Tek adam bir başkan olarak tasarlanmış. Ancak bu başkan demokratik başkanlık rejimlerinde tarif edilen başkan değil, aksine diktatoryal yetkilerle donatılmış bir tek adamdır. “Başkan” adı halkta karşılık bulmadığından cumhurbaşkanı ifadesi korunmuş, ayrıca sisteme “cumhurbaşkanlığı sistemi” diye uydurma bir ad verilmiştir.  Getirilen sistem, aslında “Patronlu Başkanlık Sistemi” ya da “Başkancı Sistem” denen bir otoriter rejimdir.

Yürütme yetkisi başkandadır. Başkan, istediği sayıda yardımcılarını ve bakanlarını hiçbir sınırlamaya tabi olmadan atayabilecektir. Bunlar, seçimle gelmediği gibi TBMM’nin onayına da tabi olmayacaktır. Güvenoyu ve gensoru kaldırılmıştır. Yani TBMM’nin hükümeti (kabineyi) etkili bir siyasi denetim yolu yoktur. Sistemi savunanlar “başkanlık sisteminde güvenoyu olmayacağını” gerekçe göstermektedirler. Ancak bunlar, ABD’deki bakan atamalarında senatonun onay yetkisinden hiç bahsetmezler. ABD’de bakanlar, önce Senato’nun alt komitesinin soruşturmasından geçmek sonra da Senato’nun onayını almak zorundadır. TBMM’ne buna benzer bir onay yetkisi vermek, teklifin mimarlarının akıllarına ya da işlerine hiç gelmemektedir! Aslında buna benzer gerekçelerle çokça karşılaşmaktayız.
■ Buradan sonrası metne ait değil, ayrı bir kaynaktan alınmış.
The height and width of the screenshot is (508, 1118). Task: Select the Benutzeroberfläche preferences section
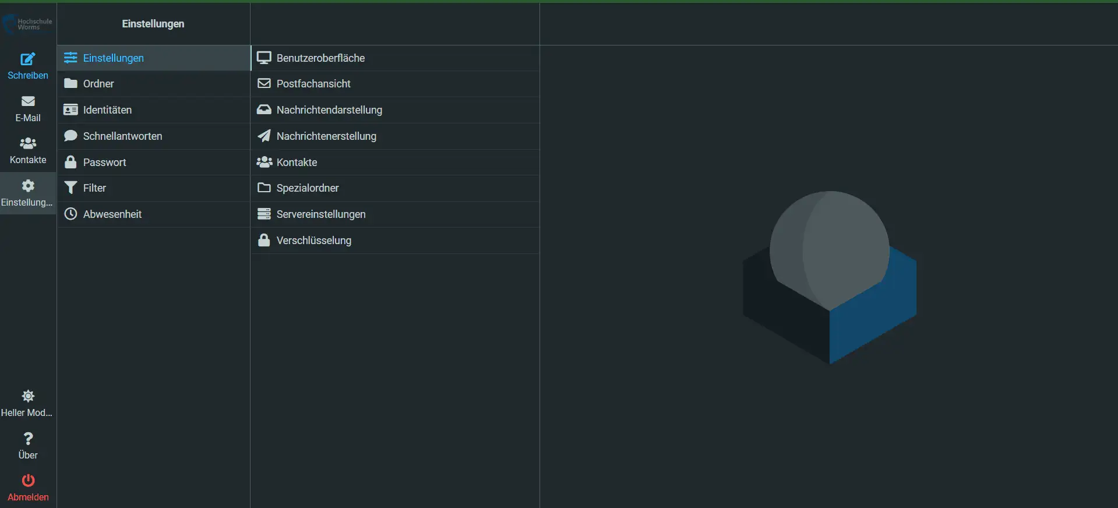click(320, 58)
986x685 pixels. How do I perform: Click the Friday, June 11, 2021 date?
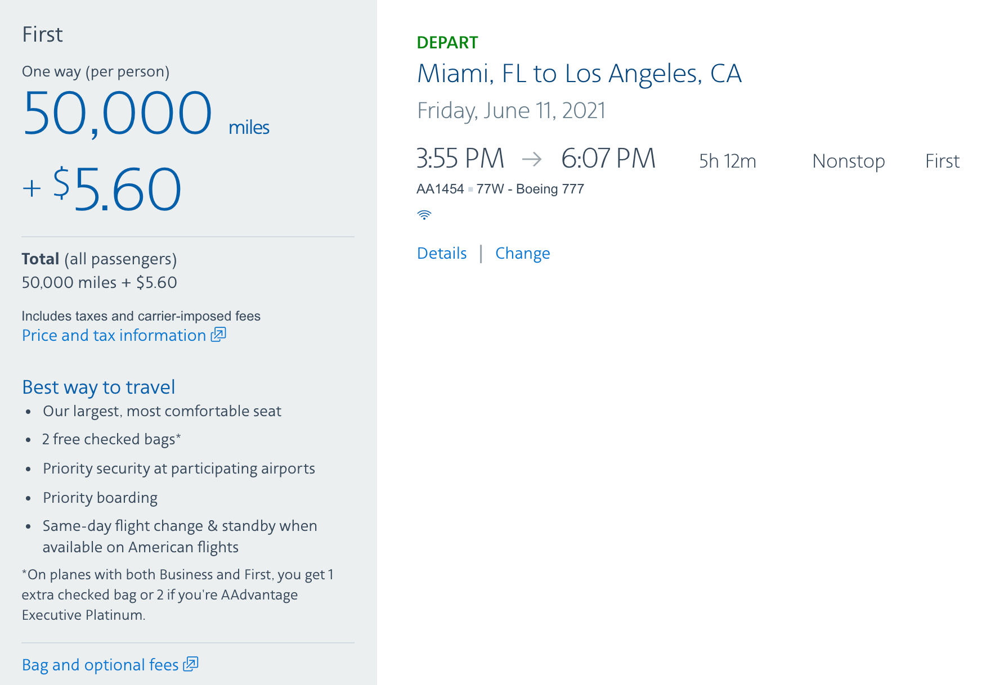tap(511, 111)
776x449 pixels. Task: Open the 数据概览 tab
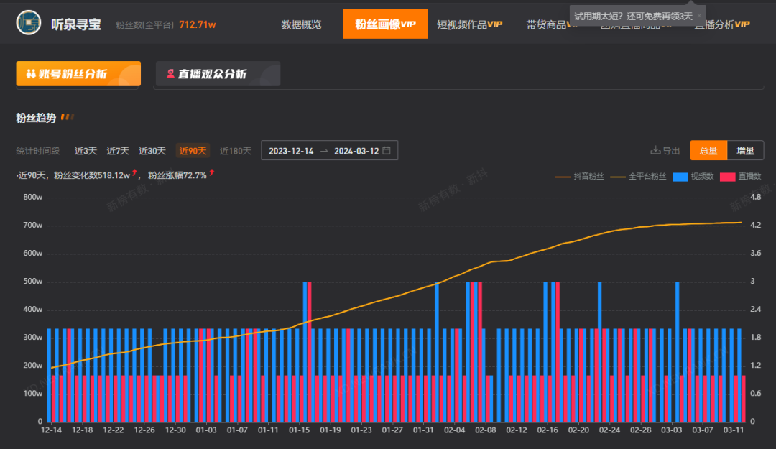pos(301,24)
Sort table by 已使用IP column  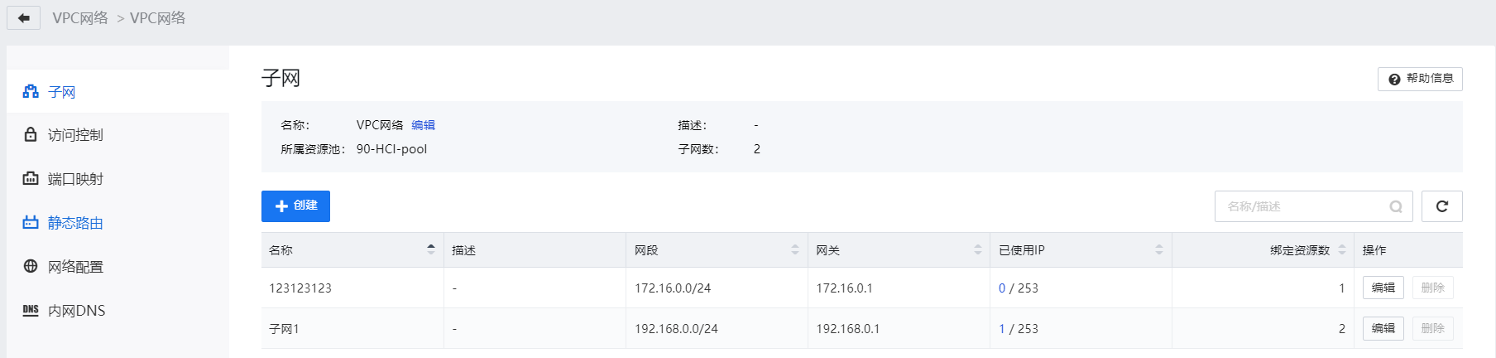point(1159,249)

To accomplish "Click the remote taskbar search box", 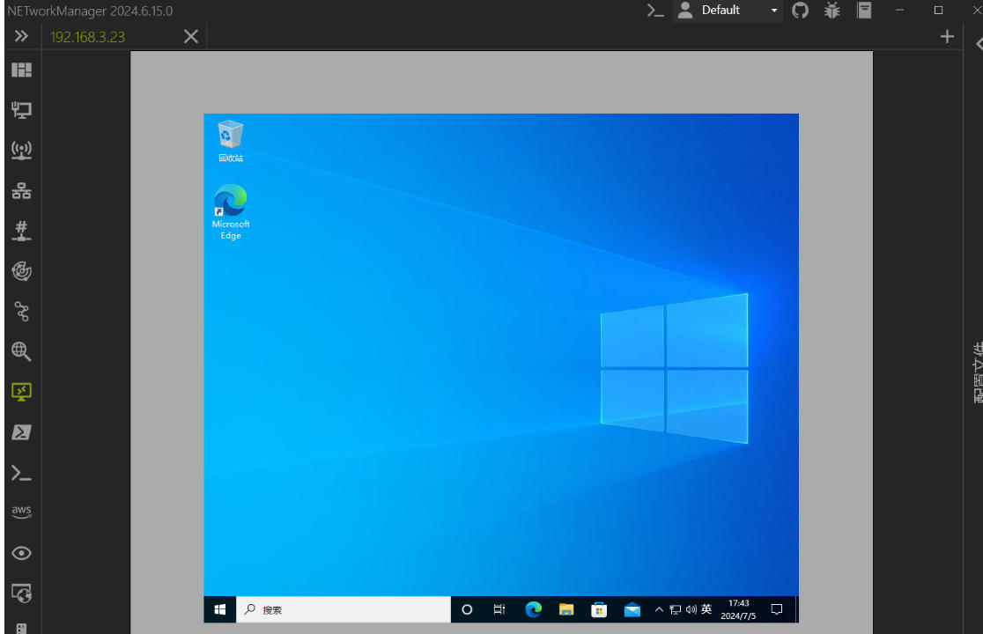I will tap(344, 609).
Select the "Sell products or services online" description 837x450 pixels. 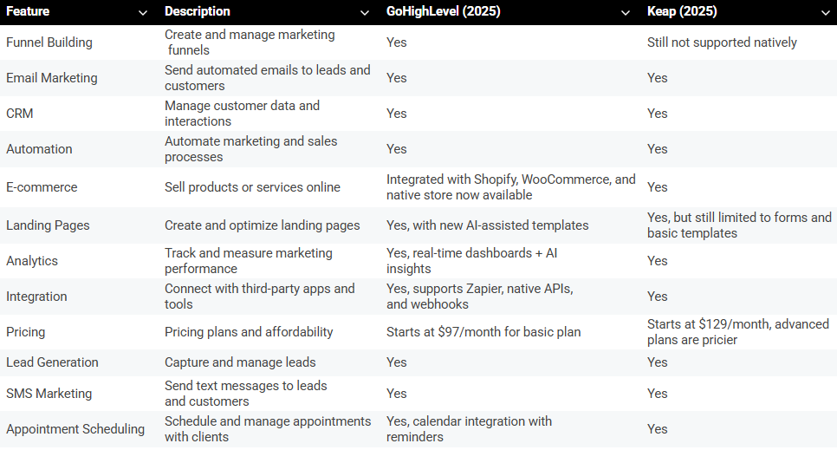252,187
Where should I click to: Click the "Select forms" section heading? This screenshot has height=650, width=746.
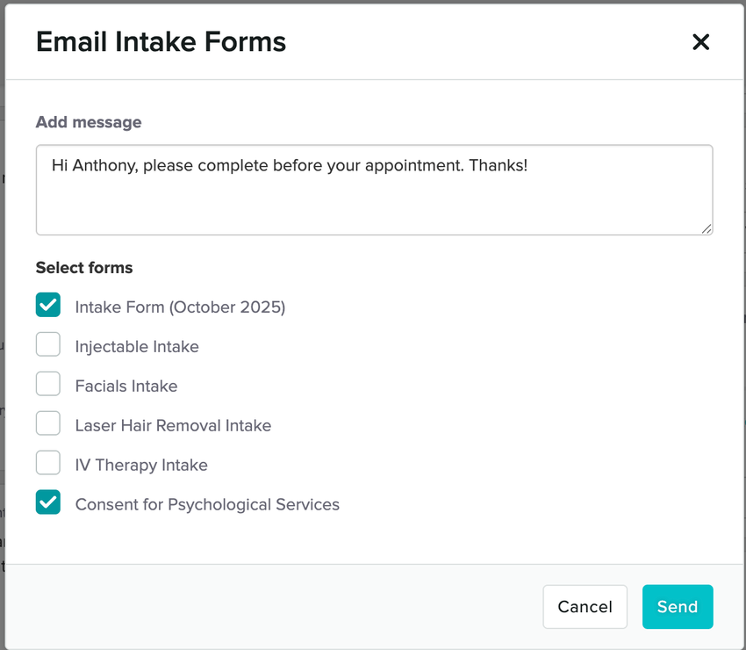point(84,268)
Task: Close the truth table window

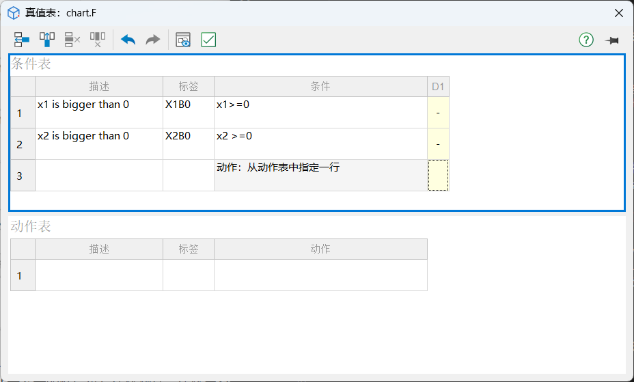Action: (618, 13)
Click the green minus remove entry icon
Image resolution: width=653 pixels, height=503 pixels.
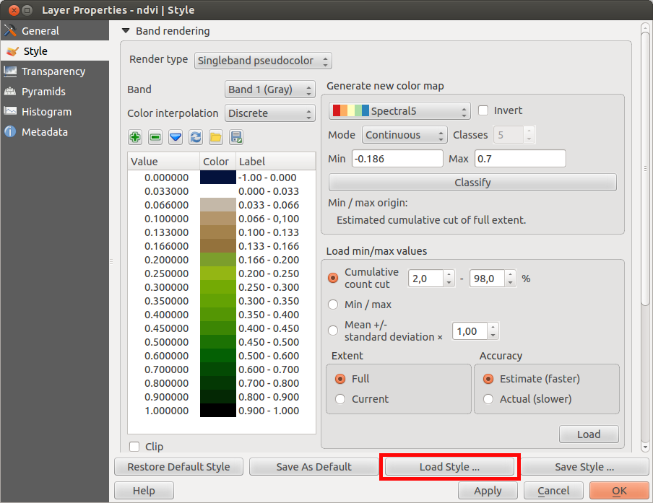155,137
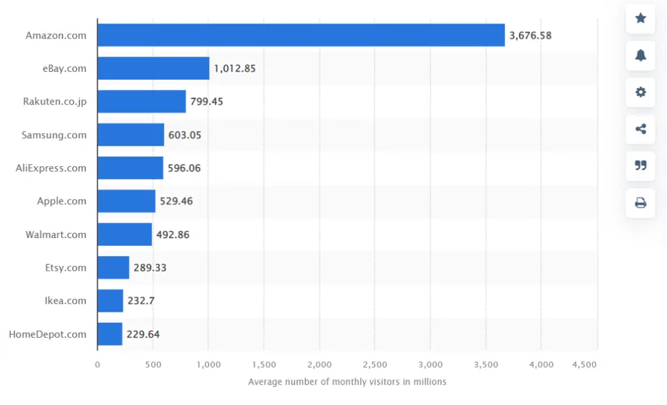Open chart settings gear icon
The image size is (667, 405).
[640, 92]
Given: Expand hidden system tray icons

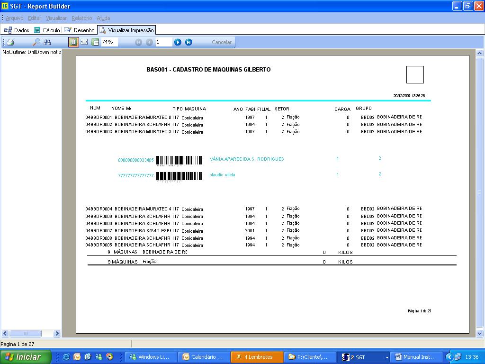Looking at the screenshot, I should [x=449, y=357].
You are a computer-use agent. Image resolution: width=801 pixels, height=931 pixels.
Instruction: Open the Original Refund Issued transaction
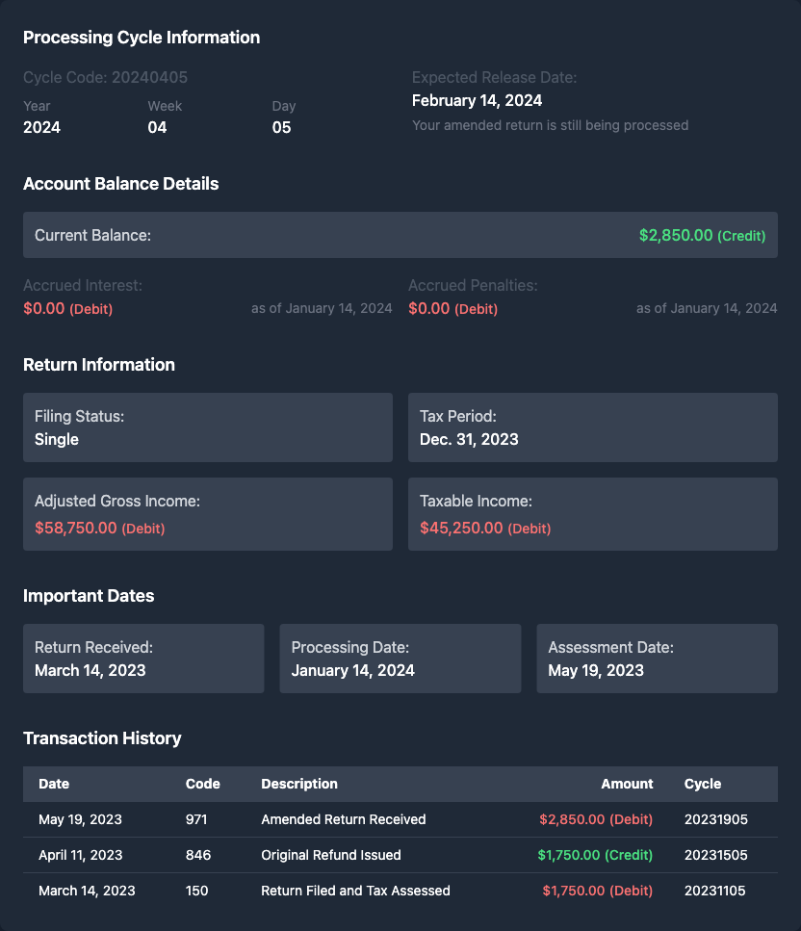[400, 855]
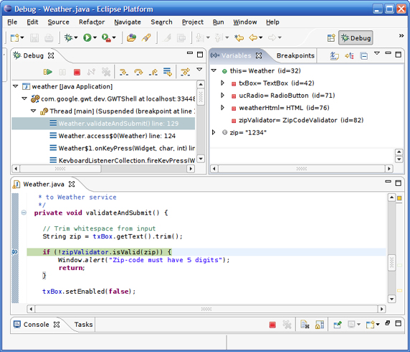
Task: Click the green Run toolbar icon
Action: click(x=87, y=38)
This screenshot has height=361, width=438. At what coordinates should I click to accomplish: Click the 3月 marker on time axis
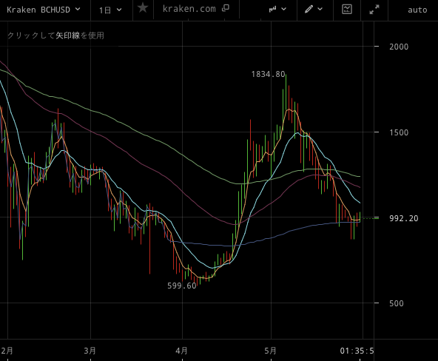click(x=90, y=351)
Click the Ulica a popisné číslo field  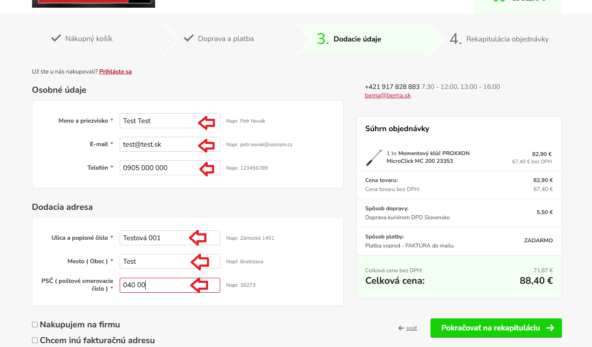155,238
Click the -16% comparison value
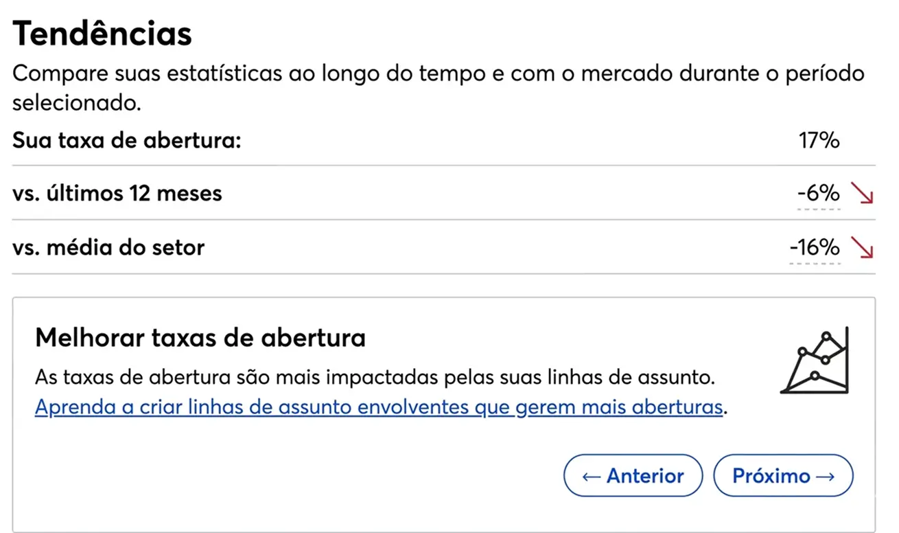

ABD’deki denge ve denetime ilişkin ne kadar önlem varsa hepsini göz ardı edip sistemden çıkarmışlar, yetkiyi tek elde toplayacak ne kadar imkan varsa fazlasıyla kullanmışlardır.

Başkan bakanlıkların sayısı, kuruluşu, işleyişi, merkez ve taşra örgütlerinin yapısına kadar her konuyu tek başına kararname ile düzenleyebilir. Yani idareyi tümüyle tek kişinin keyfine göre belirleyebileceği bir sistem getirilmektedir. Bunu denetleyecek hiçbir güç yoktur. Bu sınırsız yetki sadece yürütme alanına ilişkin değildir. Başkan, yasama ve yargı alanlarında da etkili şekilde yetki kullanabilmektedir.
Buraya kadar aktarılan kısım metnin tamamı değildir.